▸ **Instructions for the task**
Set down, please, exactly the lines below that run from the line with "Instruction: Minimize the terminal window" to the line with "Task: Switch to the Comps tab", both lines included.

++++ Data

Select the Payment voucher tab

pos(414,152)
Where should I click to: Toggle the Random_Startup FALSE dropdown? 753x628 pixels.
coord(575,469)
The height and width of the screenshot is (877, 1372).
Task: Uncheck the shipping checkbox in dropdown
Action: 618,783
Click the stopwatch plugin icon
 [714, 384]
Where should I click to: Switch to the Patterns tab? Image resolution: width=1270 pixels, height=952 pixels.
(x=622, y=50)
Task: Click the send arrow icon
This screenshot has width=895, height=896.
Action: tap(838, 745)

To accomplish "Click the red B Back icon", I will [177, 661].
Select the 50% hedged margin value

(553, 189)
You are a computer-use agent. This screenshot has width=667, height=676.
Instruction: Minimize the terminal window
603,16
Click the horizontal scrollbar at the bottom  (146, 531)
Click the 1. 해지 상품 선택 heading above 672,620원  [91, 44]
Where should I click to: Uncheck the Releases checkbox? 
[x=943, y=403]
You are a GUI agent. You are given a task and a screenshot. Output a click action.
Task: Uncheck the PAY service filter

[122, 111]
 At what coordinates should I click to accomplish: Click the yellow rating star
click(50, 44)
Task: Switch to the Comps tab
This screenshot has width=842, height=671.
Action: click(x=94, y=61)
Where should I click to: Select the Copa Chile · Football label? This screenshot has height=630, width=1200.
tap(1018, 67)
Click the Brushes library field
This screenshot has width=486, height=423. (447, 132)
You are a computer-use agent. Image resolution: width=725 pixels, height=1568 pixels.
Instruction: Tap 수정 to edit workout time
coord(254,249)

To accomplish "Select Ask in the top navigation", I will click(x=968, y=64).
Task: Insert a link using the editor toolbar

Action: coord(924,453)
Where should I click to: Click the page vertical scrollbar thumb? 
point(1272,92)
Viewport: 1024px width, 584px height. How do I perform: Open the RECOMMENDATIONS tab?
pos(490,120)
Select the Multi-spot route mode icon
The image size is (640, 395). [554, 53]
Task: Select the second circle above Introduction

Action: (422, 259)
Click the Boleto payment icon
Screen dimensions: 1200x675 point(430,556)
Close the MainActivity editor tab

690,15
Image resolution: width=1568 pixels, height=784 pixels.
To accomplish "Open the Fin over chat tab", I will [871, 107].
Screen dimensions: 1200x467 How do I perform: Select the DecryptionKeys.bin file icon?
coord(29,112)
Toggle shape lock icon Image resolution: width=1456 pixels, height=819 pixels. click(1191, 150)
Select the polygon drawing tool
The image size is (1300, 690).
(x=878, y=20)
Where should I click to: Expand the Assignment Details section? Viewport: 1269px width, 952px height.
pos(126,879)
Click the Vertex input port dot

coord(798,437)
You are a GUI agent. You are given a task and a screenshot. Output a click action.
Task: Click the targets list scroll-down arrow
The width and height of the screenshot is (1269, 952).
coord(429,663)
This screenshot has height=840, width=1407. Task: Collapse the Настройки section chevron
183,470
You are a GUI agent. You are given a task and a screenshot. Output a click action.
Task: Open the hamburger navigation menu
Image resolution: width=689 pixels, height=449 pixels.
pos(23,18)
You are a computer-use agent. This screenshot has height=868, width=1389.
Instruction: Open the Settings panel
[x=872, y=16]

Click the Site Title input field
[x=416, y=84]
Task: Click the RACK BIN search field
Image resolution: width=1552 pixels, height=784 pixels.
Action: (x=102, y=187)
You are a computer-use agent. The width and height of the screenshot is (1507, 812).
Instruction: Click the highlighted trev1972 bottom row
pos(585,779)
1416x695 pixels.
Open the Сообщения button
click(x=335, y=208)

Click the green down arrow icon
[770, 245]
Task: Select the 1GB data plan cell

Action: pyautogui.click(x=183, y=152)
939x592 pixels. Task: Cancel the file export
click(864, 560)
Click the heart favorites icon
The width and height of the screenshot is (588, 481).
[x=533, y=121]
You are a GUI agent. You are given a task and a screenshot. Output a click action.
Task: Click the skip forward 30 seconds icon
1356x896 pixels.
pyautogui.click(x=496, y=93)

++++++++

▸ **Your response**
Instruction: Minimize the terminal window
603,16
Click the horizontal scrollbar at the bottom  (146, 531)
Click the 1. 해지 상품 선택 heading above 672,620원  [91, 44]
Where should I click to: Uncheck the Releases checkbox? 
[x=943, y=403]
You are a GUI agent. You are given a task and a screenshot. Output a click action.
Task: Uncheck the PAY service filter

[122, 111]
 At what coordinates should I click to accomplish: Click the yellow rating star
click(50, 44)
Task: Switch to the Comps tab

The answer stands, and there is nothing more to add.